_Given task_. Copy the records below word for word, keeping every line exactly as it stands.

== Excerpted records ==

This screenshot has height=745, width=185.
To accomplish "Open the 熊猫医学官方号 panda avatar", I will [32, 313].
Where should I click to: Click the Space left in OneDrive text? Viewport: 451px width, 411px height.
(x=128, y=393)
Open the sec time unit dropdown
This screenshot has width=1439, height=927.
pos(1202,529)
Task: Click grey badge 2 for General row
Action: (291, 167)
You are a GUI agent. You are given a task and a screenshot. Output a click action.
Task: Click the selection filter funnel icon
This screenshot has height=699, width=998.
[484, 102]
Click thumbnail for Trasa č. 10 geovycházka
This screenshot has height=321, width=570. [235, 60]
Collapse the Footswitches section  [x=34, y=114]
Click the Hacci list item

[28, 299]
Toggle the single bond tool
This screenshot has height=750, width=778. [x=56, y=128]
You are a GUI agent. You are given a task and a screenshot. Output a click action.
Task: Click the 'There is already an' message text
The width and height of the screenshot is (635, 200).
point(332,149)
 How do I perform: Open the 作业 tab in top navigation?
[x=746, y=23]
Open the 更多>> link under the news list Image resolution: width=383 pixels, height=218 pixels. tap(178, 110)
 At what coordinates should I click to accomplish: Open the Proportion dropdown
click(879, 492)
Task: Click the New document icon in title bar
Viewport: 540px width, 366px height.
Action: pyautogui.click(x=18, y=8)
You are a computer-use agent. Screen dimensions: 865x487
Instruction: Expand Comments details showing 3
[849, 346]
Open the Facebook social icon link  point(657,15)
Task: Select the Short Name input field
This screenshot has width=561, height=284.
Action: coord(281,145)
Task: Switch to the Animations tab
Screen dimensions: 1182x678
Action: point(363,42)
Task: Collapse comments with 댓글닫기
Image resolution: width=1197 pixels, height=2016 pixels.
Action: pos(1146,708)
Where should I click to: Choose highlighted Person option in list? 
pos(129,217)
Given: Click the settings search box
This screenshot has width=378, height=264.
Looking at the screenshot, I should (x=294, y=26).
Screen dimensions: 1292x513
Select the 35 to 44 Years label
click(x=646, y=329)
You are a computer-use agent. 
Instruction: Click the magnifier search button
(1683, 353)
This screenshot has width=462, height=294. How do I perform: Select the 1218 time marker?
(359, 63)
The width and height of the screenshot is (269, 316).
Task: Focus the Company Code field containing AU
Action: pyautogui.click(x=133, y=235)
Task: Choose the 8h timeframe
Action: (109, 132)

===

_Answer for this exercise_.
This screenshot has height=745, width=185.
To accomplish "Open the 熊猫医学官方号 panda avatar", I will [32, 313].
Where should I click to: Click the Space left in OneDrive text? Viewport: 451px width, 411px height.
(x=128, y=393)
Open the sec time unit dropdown
This screenshot has width=1439, height=927.
pos(1202,529)
Task: Click grey badge 2 for General row
Action: (291, 167)
You are a GUI agent. You are given a task and a screenshot. Output a click action.
Task: Click the selection filter funnel icon
This screenshot has height=699, width=998.
[484, 102]
Click thumbnail for Trasa č. 10 geovycházka
This screenshot has height=321, width=570. [235, 60]
Collapse the Footswitches section  [x=34, y=114]
Click the Hacci list item

[28, 299]
Toggle the single bond tool
This screenshot has height=750, width=778. [x=56, y=128]
You are a GUI agent. You are given a task and a screenshot. Output a click action.
Task: Click the 'There is already an' message text
The width and height of the screenshot is (635, 200).
point(332,149)
 How do I perform: Open the 作业 tab in top navigation?
[x=746, y=23]
Open the 更多>> link under the news list Image resolution: width=383 pixels, height=218 pixels. tap(178, 110)
 At what coordinates should I click to accomplish: Open the Proportion dropdown
click(879, 492)
Task: Click the New document icon in title bar
Viewport: 540px width, 366px height.
Action: pyautogui.click(x=18, y=8)
You are a computer-use agent. Screen dimensions: 865x487
Instruction: Expand Comments details showing 3
[849, 346]
Open the Facebook social icon link  point(657,15)
Task: Select the Short Name input field
This screenshot has width=561, height=284.
Action: coord(281,145)
Task: Switch to the Animations tab
Screen dimensions: 1182x678
Action: point(363,42)
Task: Collapse comments with 댓글닫기
Image resolution: width=1197 pixels, height=2016 pixels.
Action: pos(1146,708)
Where should I click to: Choose highlighted Person option in list? 
pos(129,217)
Given: Click the settings search box
This screenshot has width=378, height=264.
Looking at the screenshot, I should (x=294, y=26).
Screen dimensions: 1292x513
Select the 35 to 44 Years label
click(x=646, y=329)
You are a computer-use agent. 
Instruction: Click the magnifier search button
(1683, 353)
This screenshot has width=462, height=294. How do I perform: Select the 1218 time marker?
(359, 63)
The width and height of the screenshot is (269, 316).
Task: Focus the Company Code field containing AU
Action: pyautogui.click(x=133, y=235)
Task: Choose the 8h timeframe
Action: (109, 132)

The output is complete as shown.